Delaying Gratification

Time is fickle and choice is tyranny. Choosing to spend time on something presently less gratifying in the pursuit of future gratification is usually a conundrum. It's a hard-learned skill to conjure a hypothetical reality that has equal significance to a tangible reality. It's a harder-learned skill to manage a hypothetical reality—to balance its values with the present. With every decision, the brain ensues in a civil war between the prefrontal cortical systems that govern reasoning, personality expression, and social cognition, and the underlying primordial motivational systems that are more oriented toward drives and impulses. The winner dictates the mind's ability to regulate desires: do we want to feel good now, or do we want to feel better later?

Throughout the 1960s, Walter Mischel conducted his notorious "Marshmallow" studies, where a child was brought into a room and presented with a marshmallow. The child was told that the researcher had to leave the room, but that if they could wait until the researcher returned, the child would get two marshmallows instead. The researcher would leave the room for 15 minutes, or until the child could no longer resist eating the marshmallow in front of them. Longitudinal studies conducted by Shoda et. al. (1990) suggested that children who were able to wait for the second marshmallow scored significantly higher on standardized tests, cognitive ability exams, and the ability to cope with stress and frustration in adolescence. Subsequently, Shoda et. al. (1990) argued that a child's ability to delay gratification was directly linked to self-regulation—a term that would from then be known as the best predictor of conventional success in the field of contemporary psychology.

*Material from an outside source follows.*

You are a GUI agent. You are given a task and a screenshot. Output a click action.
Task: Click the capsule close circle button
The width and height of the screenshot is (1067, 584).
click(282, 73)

In 2013, Kidd et. al. published a study that introduced new factors correlated to a child's ability to delay gratification. In the study, each child was primed to believe the environment was either reliable or unreliable. In both conditions, before doing the marshmallow test, the child participant was given an art project to do. In the unreliable condition, the child was provided with a set of old crayons and told that if they waited, the researcher would bring them a brand new set. The researcher would leave and return empty-handed after two and a half minutes. Then they would repeat this sequence of events with a set of stickers. The children in the reliable condition experienced the same setup, but in this case, the researcher came back with the promised art supplies. Then the marshmallow test was administered. Results showed that those in the unreliable condition waited an average of three minutes to eat the marshmallow, while those in the reliable condition waited an average of 12 minutes. The findings suggest that children’s ability to delay gratification isn’t solely the result of self-control, but also a direct response the stability of their environment. This re-introduced "nurture" into the age-old Nature vs. Nurture debate, making it abundantly clear that one's ability to delay gratification was not strictly hereditary.

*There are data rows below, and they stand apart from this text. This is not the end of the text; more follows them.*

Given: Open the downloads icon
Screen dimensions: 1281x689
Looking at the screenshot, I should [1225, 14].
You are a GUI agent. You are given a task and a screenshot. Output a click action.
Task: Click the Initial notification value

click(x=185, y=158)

Today, research is being done on the correlation between ability to delay gratification and trait conscientiousness, as conscientiousness is fast becoming one of the most sought-after personality traits in young workers, and a second large predictor of mainstream success. According to Allen (2020), children who display these behaviors in controlled settings effectively mature into individuals who "get better grades, have better close relationships, manage their emotions better, have fewer problems with drugs and alcohol, are less prone to eating disorders, are better adjusted, have higher self-esteem, and get along better with other people" (ch. 8). Essentially, the children who wait for the second marshmallow become the adults who invest their earnings instead of buying fancy clothes. Patience has the potential to pay off in big dividends.

The kicker with patience, however, and with delayed gratification holistically, is that there is such a thing as being too patient. Waiting 15 minutes for another marshmallow is a lot easier that waiting 15 days. Waiting 15 years to collect a large sum of untaxed money is easier than waiting 50 years. And waiting 150 years for anything is utterly pointless because you wouldn't be around to collect. Successful execution of delayed gratification is maximizing the payoff and one's ability to enjoy the payoff. One must weigh the benefits of waiting because, after all, the goal is always gratification, and it should never be delayed indefinitely. 

Do you practice delayed gratification? What areas of your life might this practice be useful? How well have you historically been able to delay gratification? What kind of payoff are you delaying it for? Can you think of any other factors that might contribute to one's ability to delay gratification?


  1. Allen, C. (2020). The Balance of Personality. PDXOpen: Open Educational Resources.

  2. Kidd, C.; Palmeri, H.; and Aslin, R.N. (2013). Rational Snacking: Young Children's Decision-Making on the Marshmallow Task is Moderated By Beliefs About Environmental Reliability. Cognition, 126(1), p. 109-114.

  3. Shoda, Y.; Mischel, W.; & Peake, P. K. (1990). Predicting adolescent cognitive and self-regulatory competencies from preschool delay of gratification: Identifying diagnostic conditions. Developmental Psychology, 26(6), p. 978–986.